The project aims to bring "entrepreneurs to our headquarters to refine and grow their businesses," according to its well-manicured launch site. The program is said to last four months, and the Times is looking for between three and five companies for its inaugural round. Judging by the TimeSpace application page, the program sounds similar to incubator programs at media companies like Philadelphia Media Network, publisher of the Philadelphia Inquirer and Daily News, which has had tech companies working among the ink-stained wretches in the hopes of selling off some proprietary technology to the paper.

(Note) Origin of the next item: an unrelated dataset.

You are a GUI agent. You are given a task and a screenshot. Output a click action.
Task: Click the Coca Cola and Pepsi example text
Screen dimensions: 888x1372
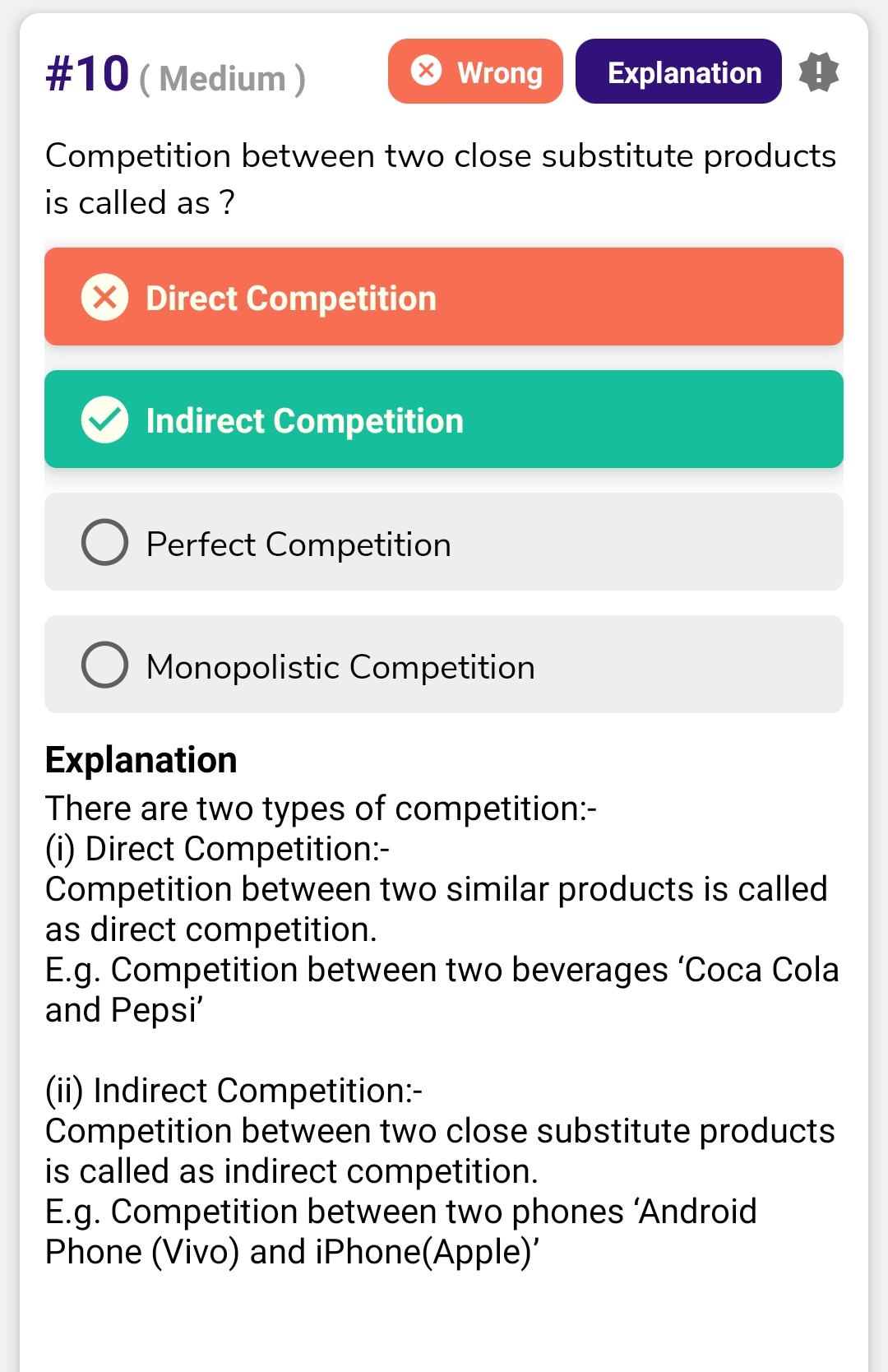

While programs like TimeSpace are exciting and indicative of the forward-thinking mindset organizations like the Times need to weather the coming years, these types of incubator programs haven't been without friction. In November, Adweek noted that an incubator at the Philadelphia Media Network outraged Newspaper Guild members, who felt the program was funneling resources and funds away from the newsroom.
While the Times is most certainly looking for a feel-good story, the proximity to a very public series of buyouts could cue grumblings from the media chattering class. More than anything though, TimeSpace is indicative of the direction the paper is heading, where high-rent space at the top of the masthead is being traded for a more affordable shot at a nimble future.